Say Hello to Wilbur!
He’s my new best friend.
He is also one of the reasons why my mummy is the best mummy in the entire world. Because she MADE HIM for me with her own two hands! How awesome is that? Mummy is SO talented and can do anything with a needle and thread. Wilbur stays with me most of the time when I’m at home and we look after each other when mummy isn’t around.
Being the youngest in my family I never really enjoyed teddy bears when I was little. I thought they were silly and childish. I think I liked to feel bigger than I actually was so that I could fit in with the rest of the family… I even have a few memories of being made fun of by my family for liking things that were too babyish for me or not masculine enough! So I naturally grew to dislike silly things like teddy bears and other kid stuff!

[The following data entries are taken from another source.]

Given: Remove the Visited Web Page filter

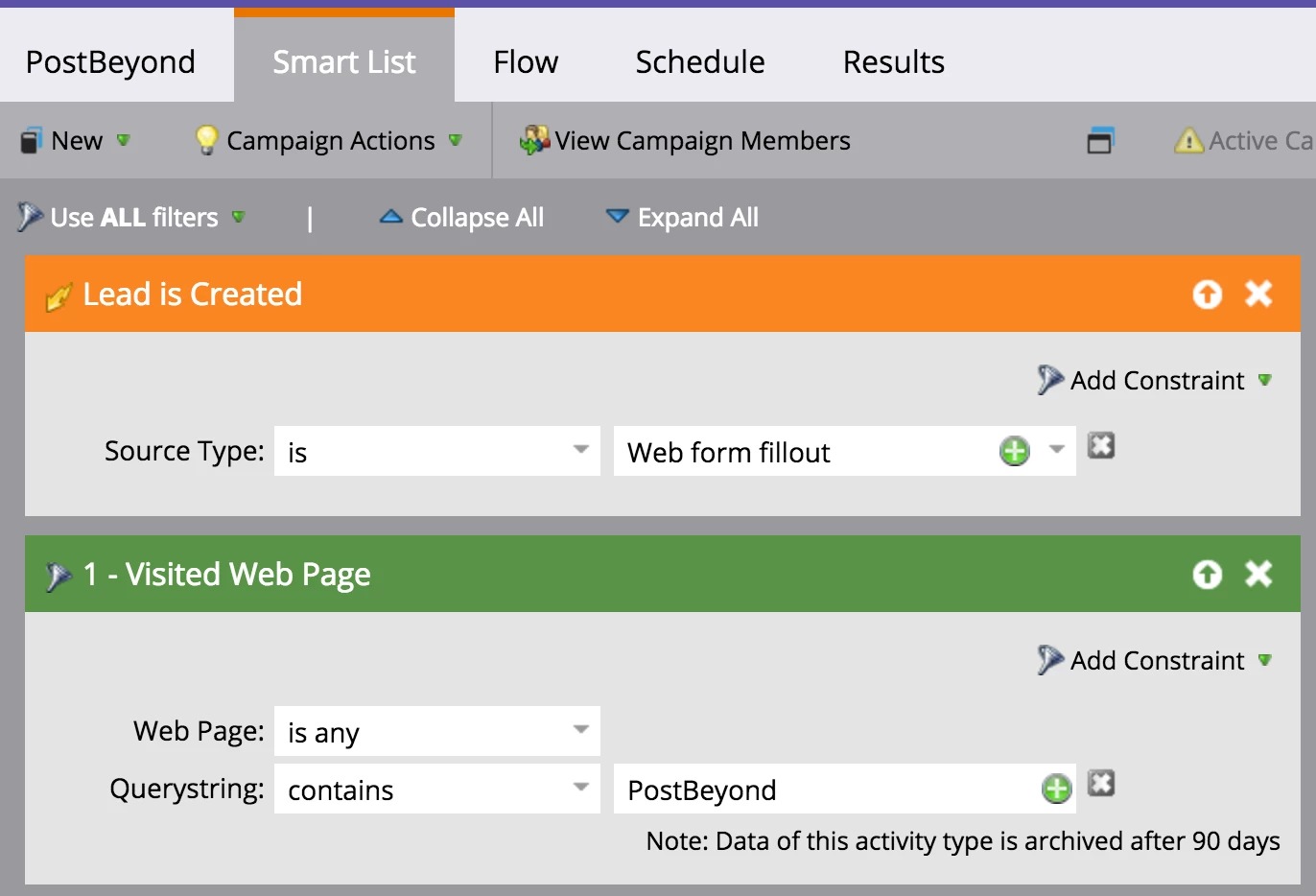Looking at the screenshot, I should click(x=1258, y=574).
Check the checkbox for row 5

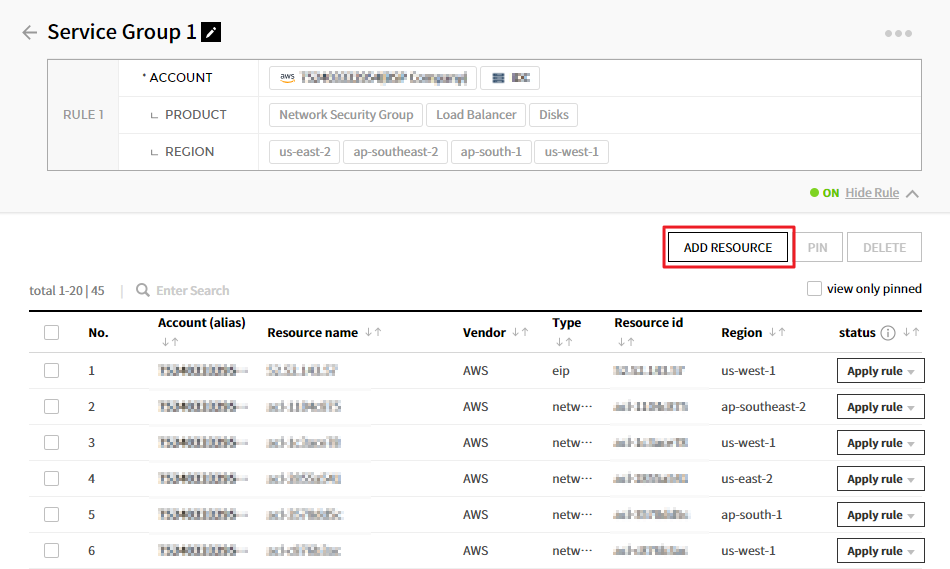pyautogui.click(x=51, y=515)
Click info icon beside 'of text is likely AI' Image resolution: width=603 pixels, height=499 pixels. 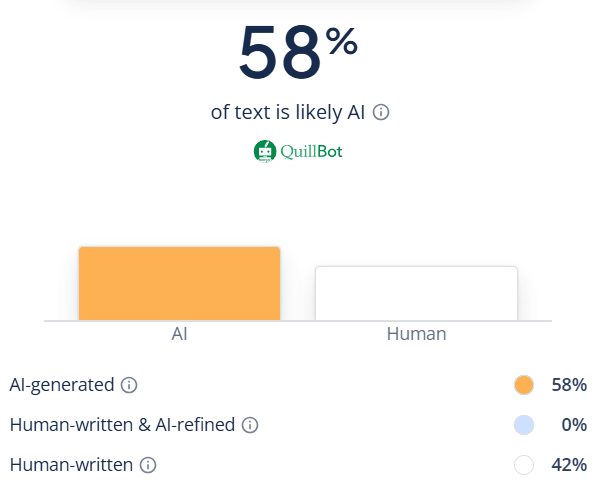click(381, 113)
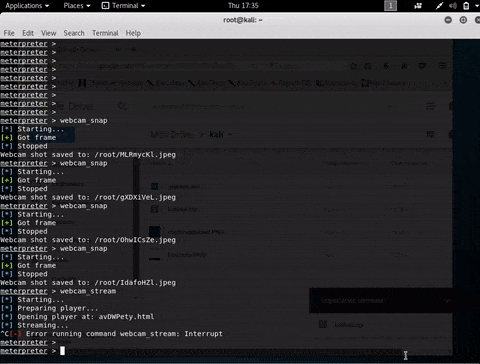Open the Help menu
Image resolution: width=480 pixels, height=364 pixels.
click(133, 33)
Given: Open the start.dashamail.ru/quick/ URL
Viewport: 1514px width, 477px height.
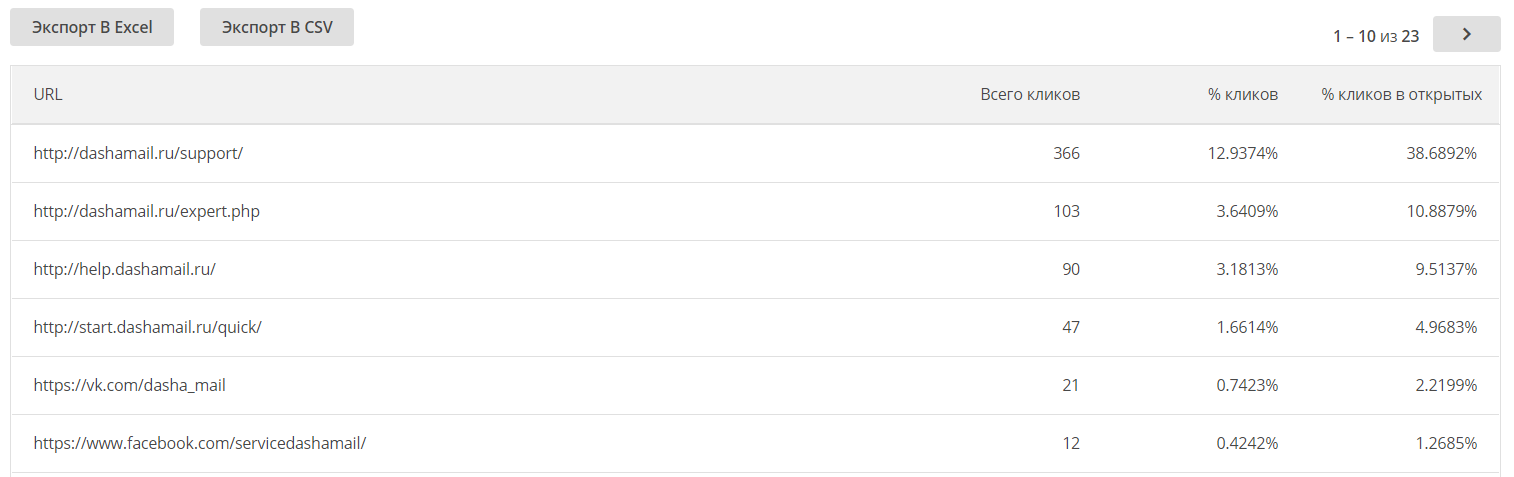Looking at the screenshot, I should [x=147, y=327].
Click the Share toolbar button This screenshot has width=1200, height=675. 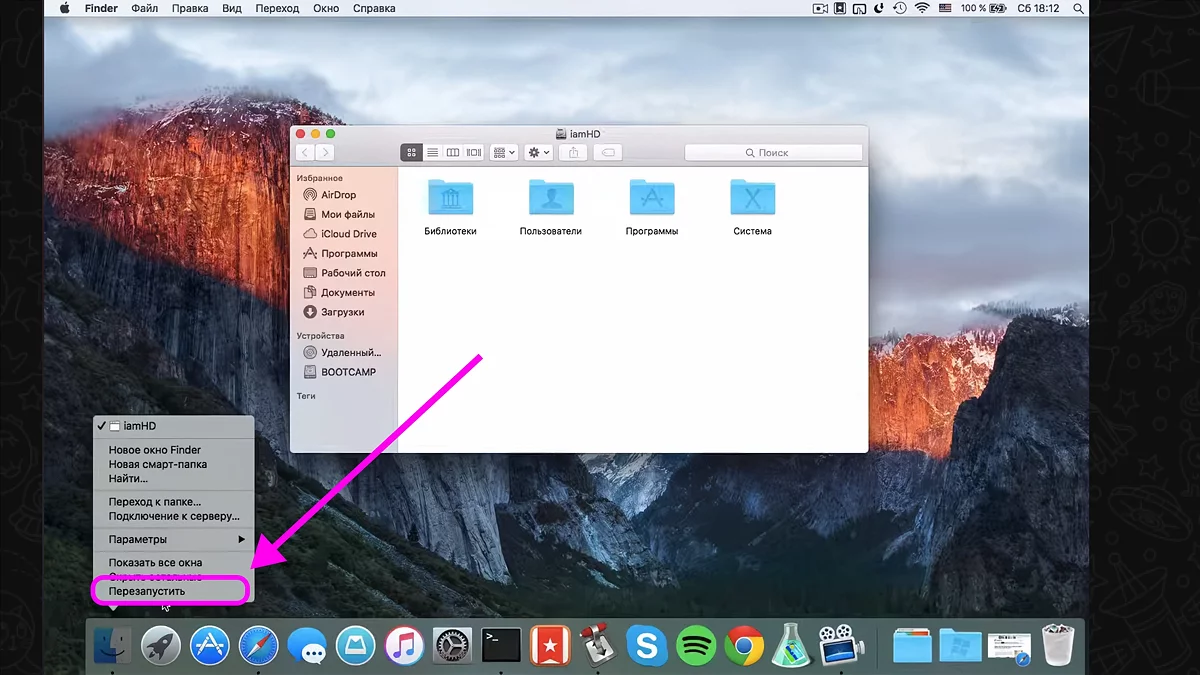coord(573,152)
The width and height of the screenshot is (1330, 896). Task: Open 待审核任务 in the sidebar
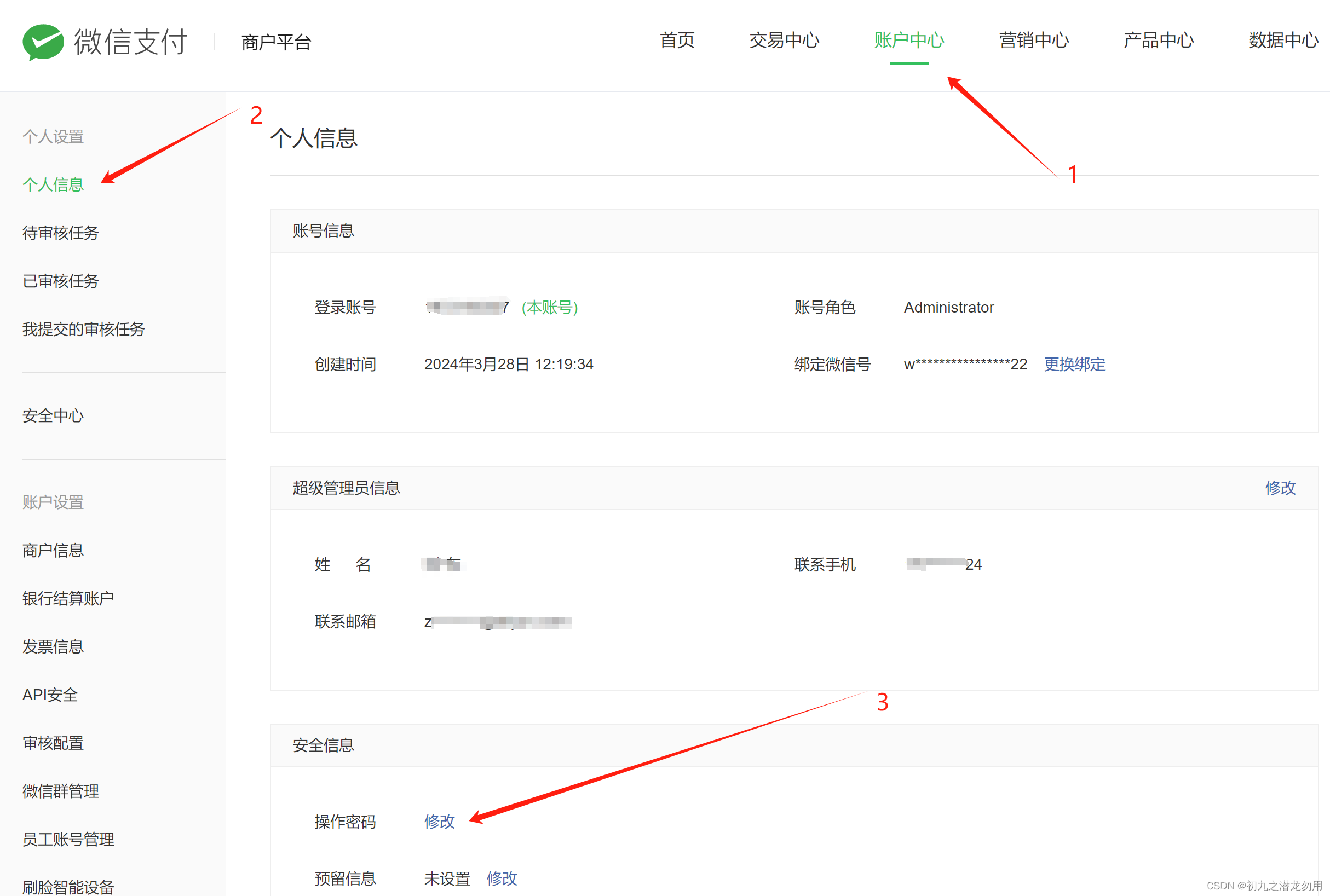point(61,233)
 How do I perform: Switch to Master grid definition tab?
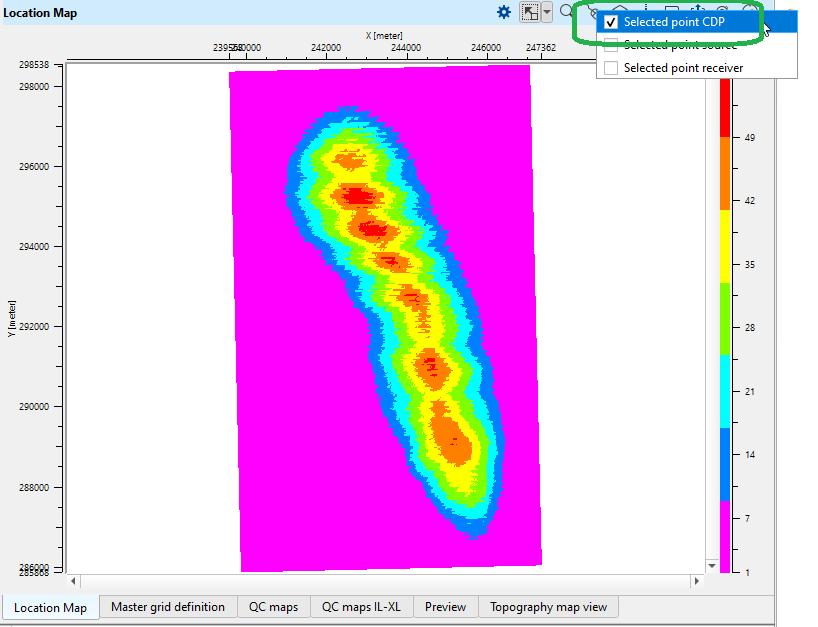168,607
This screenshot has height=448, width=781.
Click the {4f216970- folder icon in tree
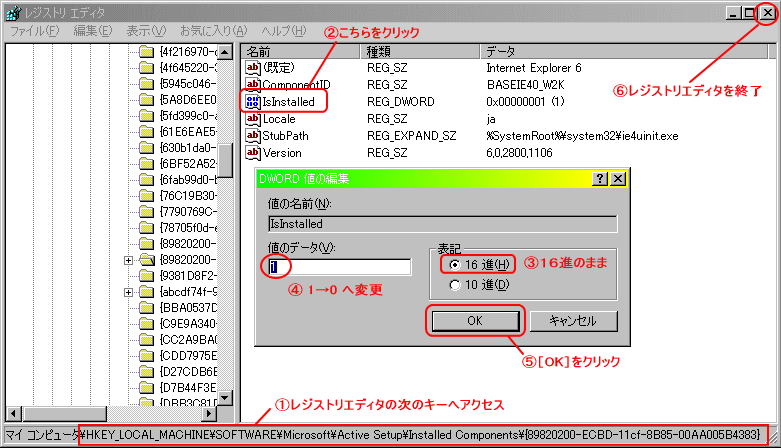[147, 51]
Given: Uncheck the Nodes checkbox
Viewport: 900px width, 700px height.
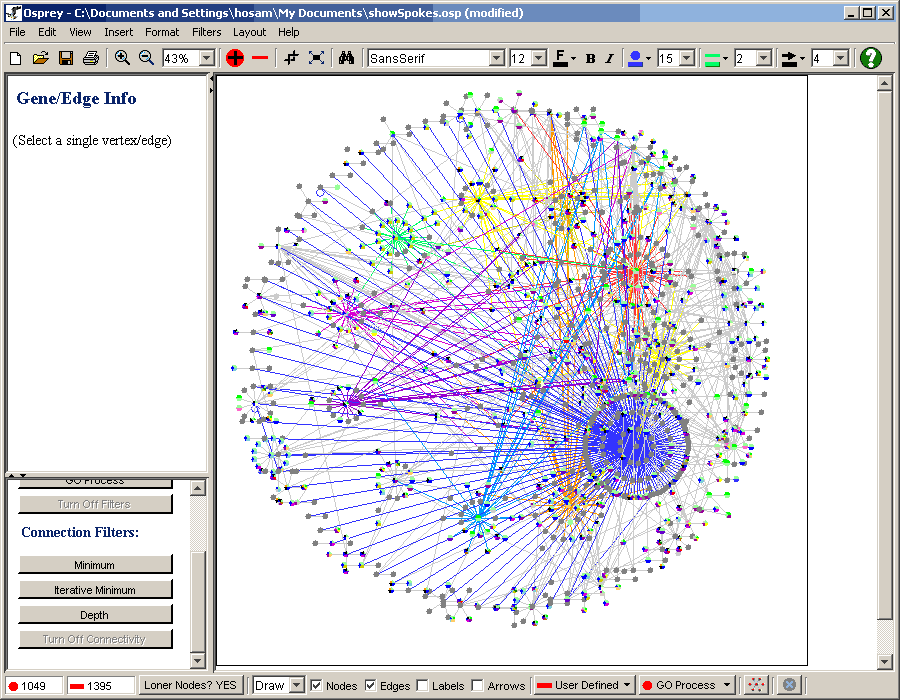Looking at the screenshot, I should coord(316,686).
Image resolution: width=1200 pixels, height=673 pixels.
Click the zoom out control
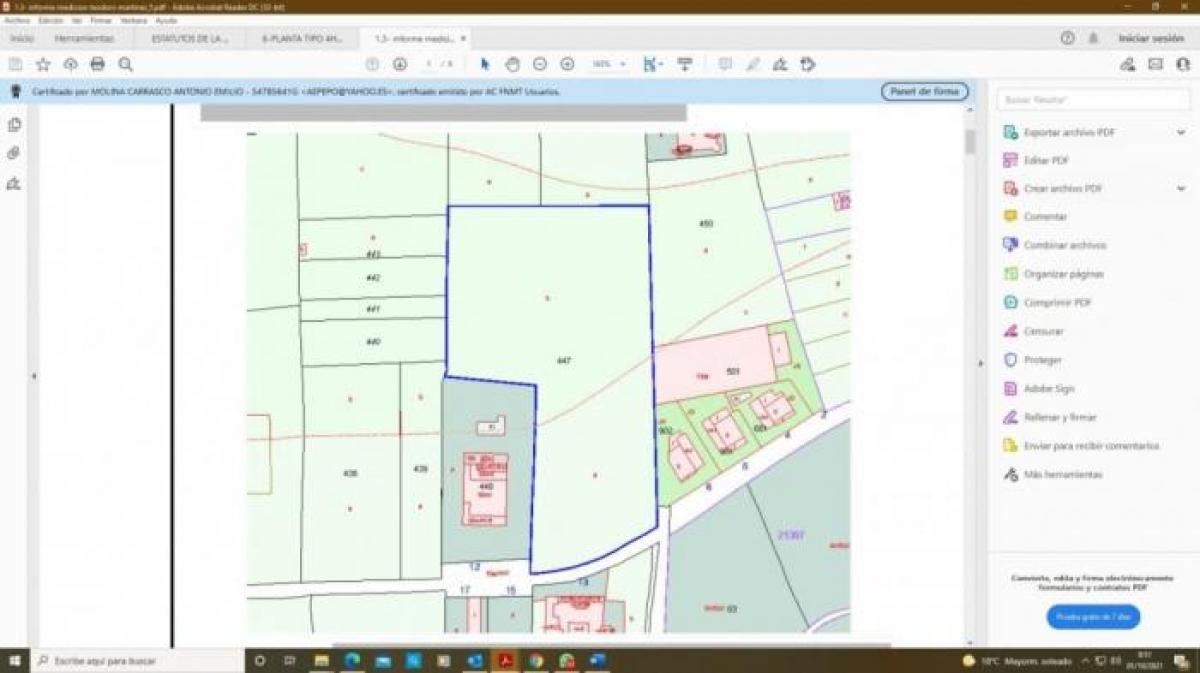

But now I’m bigger and Wilbur has came along, he seems to have filled the gap that I made for myself when I was little. A gap I wasnt even aware of! I never thought a teddy bear would make me feel so happy and safe (especially seeing as I never liked them!) but he does and I love him and I never want to be without him! I love Mummy even more for making him for me. I sometimes find it hard to express to Mummy how much I appreciate everything she does for me and how happy she makes me, but I think now that she sees me with Wilbur she can tell all this.
But she didnt stop at Wilbur! She also made me a brand new bib so I dont make a mess.. I already have a great blue bib with patterns which I always love to wear at dinner time… but this has taken dinner time to a whole new fun level!
A big hurdle for me after “coming out” to my relatively vanilla girlfriend has been accepting that she really doesnt think me being an Adult Baby is that much of a big deal and that she fully accepts me no matter what. Even though she’s reassured me that she’s fine with it, from time to time it can still be difficult for me discussing it with her and even accepting that she’s being genuine. I know, I know! that says a lot my trust issues and maybe I’m not being fair, but its fairly new to me too and I’m experiencing new feelings and emotions just as she is. So kill me for finding it hard to think somebody else accepts me when I barely do myself… sheeEEEEEeesh.
BUUUT! the things mummy has made for me and the presents she has recently bought me have been a huge milestone. It hasn’t only put the biggest smile in the world on my face and made play time a million times more funner!… but its also been a symbol of how much she cares for me as her little one. I’ve started to truely accept that she’s not just humouring me or going along with this “Adult Baby” thing which *fingers crossed* might just be a phase. She’s made a concious effort to combine her own creative talents and expression with my wants/needs which has made us bond in a whole new way, not just as a parent/little, but as adult/adult. I feel that this is something that a true Mummy would do for her Little one, and my mummy has done it!. Thats just AWESOME to me. Thank you Mummy! XXXXXXXXXXX
I really hope she decides to make me more presents in the future! but I’m a greedy boy! I’ve decided I’m going to draw her a picture to say thank you! Any suggestions what I could draw?